Stephen Robertson

Slanting Lines

Iken Hall

Later, my mother will describe the house itself

as ugly.  No such thought would cross my five-

or eight- or ten-year-old imagination.

It stands within a grove of trees, a very few

of which I can discern, even perhaps

identify across the years.  A copper beech

stands out, a clump of pears whose fruit

is hard as stone.  (But when stewed overnight

in the oven of the pre-war Aga, they will emerge

a startling deep red, and taste delicious.)

Another tree, perhaps a beech, but green

(I think that I can see the nuts it sheds)
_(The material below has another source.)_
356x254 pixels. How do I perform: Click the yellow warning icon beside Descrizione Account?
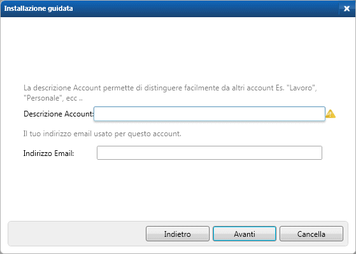331,114

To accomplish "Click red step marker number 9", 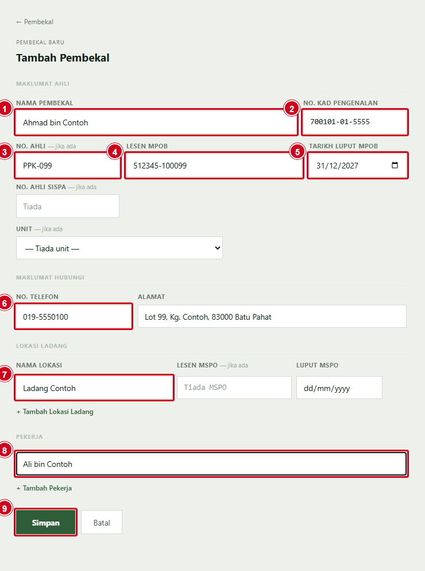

on the grove’s outer edge, contains our own

tree-house, a canted deck of ancient planks,

nailed across two angled branches, reached

by clambering the branches by the trunk

or (better) by the real rope-ladder, which

we can then haul up behind us, ready

to defend against the next attack.

Towards the river is a group of firs

—the kind you sometimes see in lines across

the Suffolk countryside, each tall bare trunk

gnarled and twisted by the wind, supports

a wild, tufted crown—quite unlike

the planted forest, serried ranks of Christmas pine

which begins a mile down the road

and into whose dense interior

we sometimes venture.

Beyond the fir-trees lies

a bracken-covered heath.  The summer fronds

rise far above our heads.  In this bright green

we wander, hacking out our paths, or creeping through,

maybe chancing on a hidden hollow which

will make a temporary home, until

the next adventure.

(One time, though, the hollow holds

a real live snake, standing up and hissing

at our approach.  We turn tail and flee

as fast as breath allows us, not to feel safe

until inside the house.)

The bracken spreads across a gentle slope

towards the river.  A line of ancient oaks

(one blasted trunk is hollow through, and can be climbed

inside) mark out the sandy/grassy bank that is

the cliff.  A narrow sandy beach past which

the falling tide reveals the deep black mud

which oozes softly up between our toes.  Across the river

lies the lagoon, a field flooded and then left

to the encroaching mud.  On the far bank

of the next bend, another sandy beach

to reach by boat.  That place we call Japan:

against the sky, a line of those same firs

looks vaguely oriental.

   —

Since then, of course, the bracken

has been ploughed, the edges fenced, the house

demolished and rebuilt.  The trees remain.